天色渐明,黎明到来之前的一刻,是冬夜最为寒冷的时刻,西北风嗖嗖刮着,刮在人们脸上,像刀刮一样尖利。王兴被特务们脱掉了皮袄,身上光剩了件贴身小袄,尽管他平时火力很壮,这时也不免冻得瑟瑟发抖。
忽然,外面传来一声枪响,院里的人却为之一震。张忠乙惊吼:“去看看!什么情况?”
“没什么情况!”随着响亮的话音,一个军人拉着马进了院子,边说,“是我的枪走火啦!”
“马连长!”张忠乙朝来人问,“你那有甚情况?”
被称为马连长的军人说:“我布置了警戒,放心,连个苍蝇也飞不出去!全村各家都搜了,没发现可疑分子。听你们喊抓住了,我过来看看,是不是抓住了?”
张忠乙一时沮丧,竟不知该怎样回答。
马连长拿出手电筒,向着院里被绑的四个人照过去,“两个女人!”说着手电筒移到王兴脸上,停留片刻,不由得惊呼:
“怎么是你!”
王兴也认出了这人,灵机一动,极夸张地大喊:“马连长救命!”
张忠乙见这情景,盯着马连长惊奇地问:“咋,你们认识?”
被唤作马连长的人现出一丝不屑的神情,偏过脸去,以明显嘲讽的口气说:“原来是抓了个假石贵元!”
马连长名叫马连如,原是山西军阀闫锡山驻河套屯垦军某团二连连长,傅作义将军率部进驻河套后,屯垦军改番号为五临警备旅,除参与傅作义指挥的对日作战,还负责五原临河一带的警务。
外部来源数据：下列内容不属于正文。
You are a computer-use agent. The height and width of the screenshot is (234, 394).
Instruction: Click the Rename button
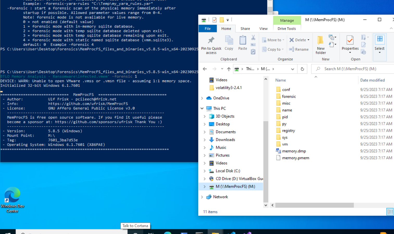coord(299,49)
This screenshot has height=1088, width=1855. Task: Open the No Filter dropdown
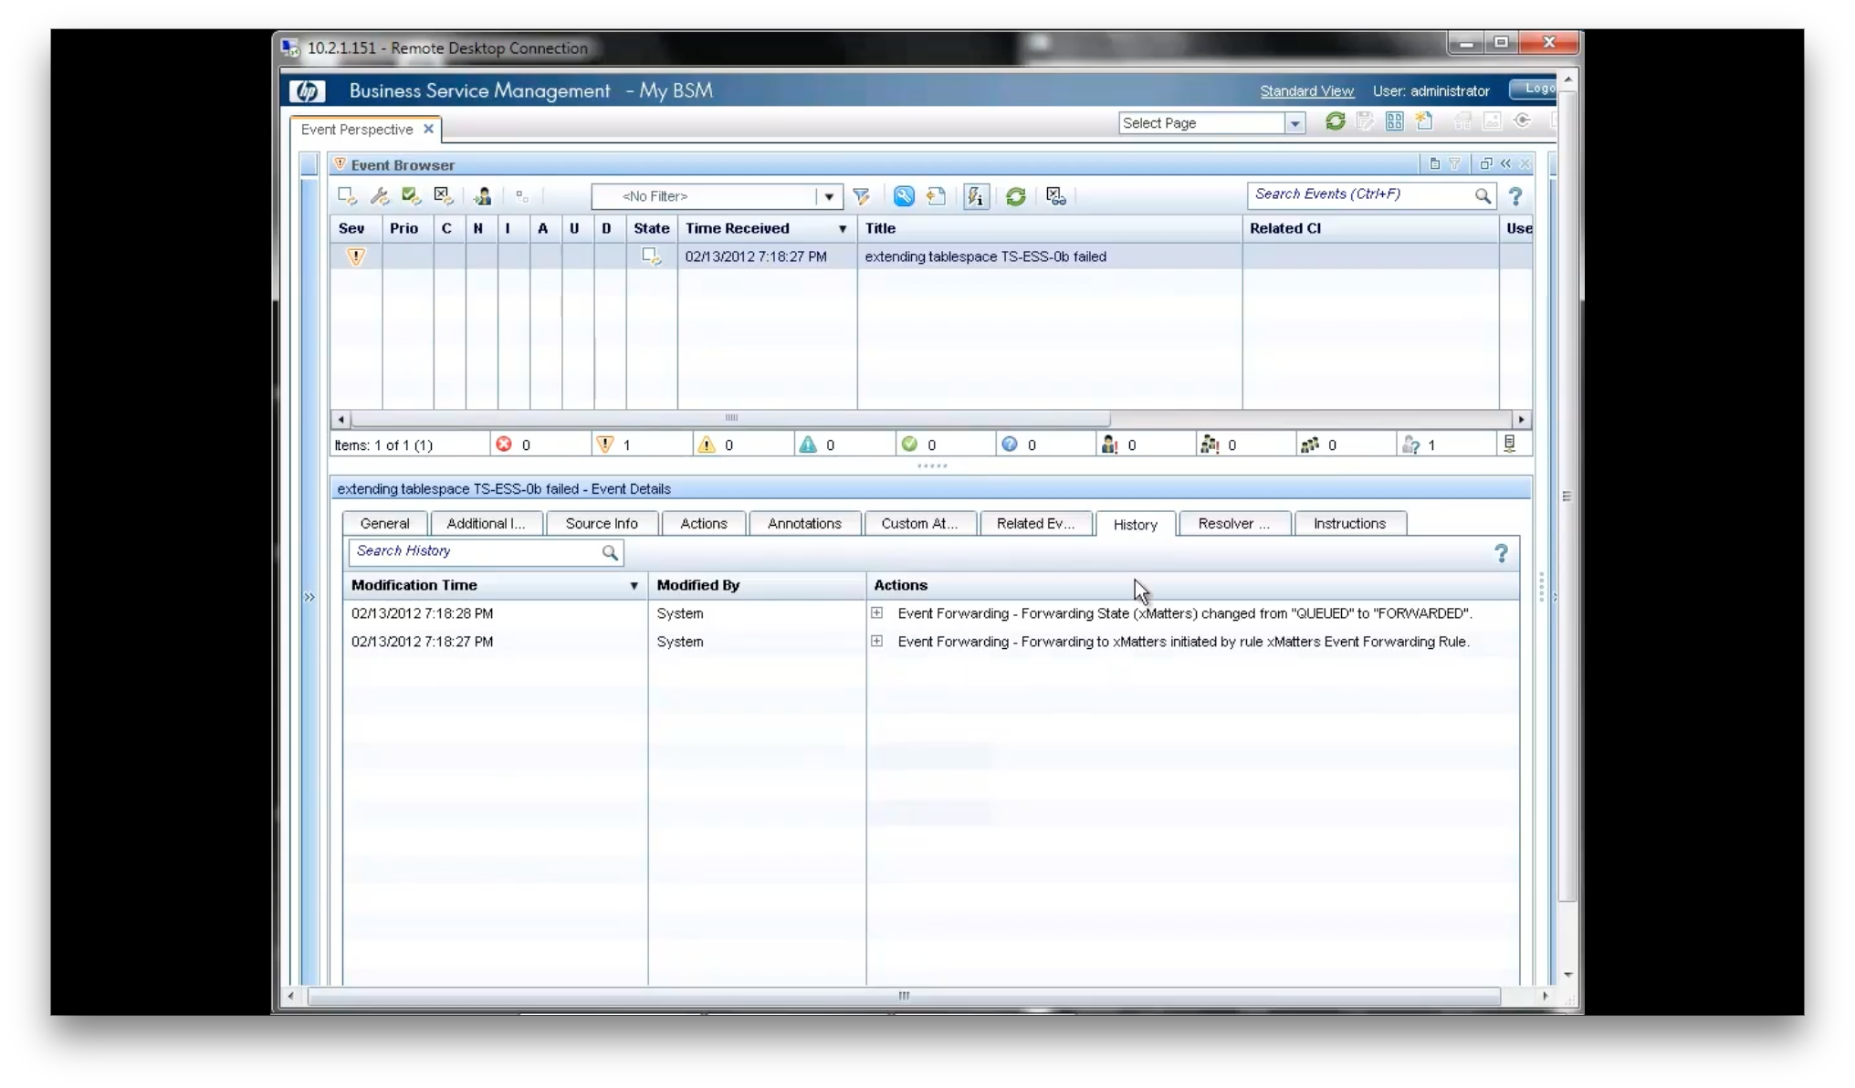tap(827, 196)
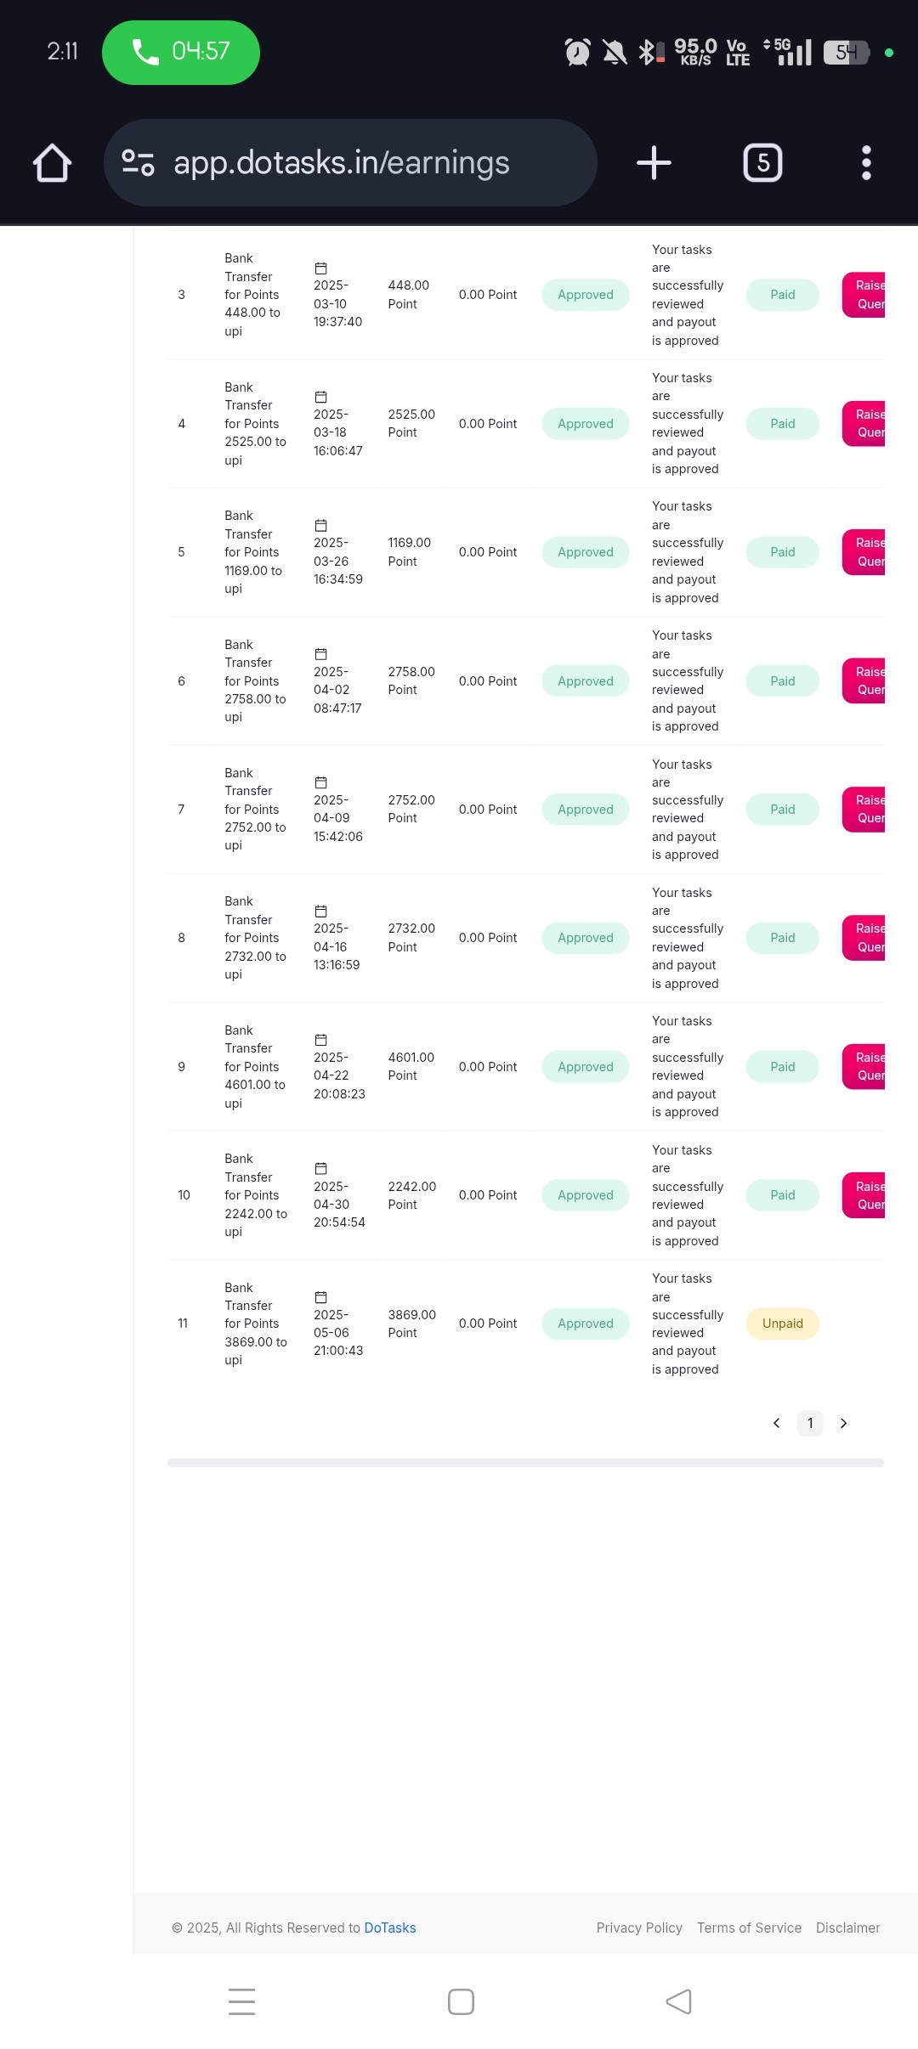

马连如仍任驻临河某团二连连长。这次国民党绥远省党部和绥远省调统室发动的对中共的大搜捕中,马连如奉命带全连人马配合行动,上峰明令他统归稽查处侦缉队长张忠乙指挥,以武力配合抓捕。事先按张忠乙布置,让马连如一个排配合,围攻石家抓捕石贵元,马连如指挥他的另两个排负责外围警戒,包围村子,挨户搜查。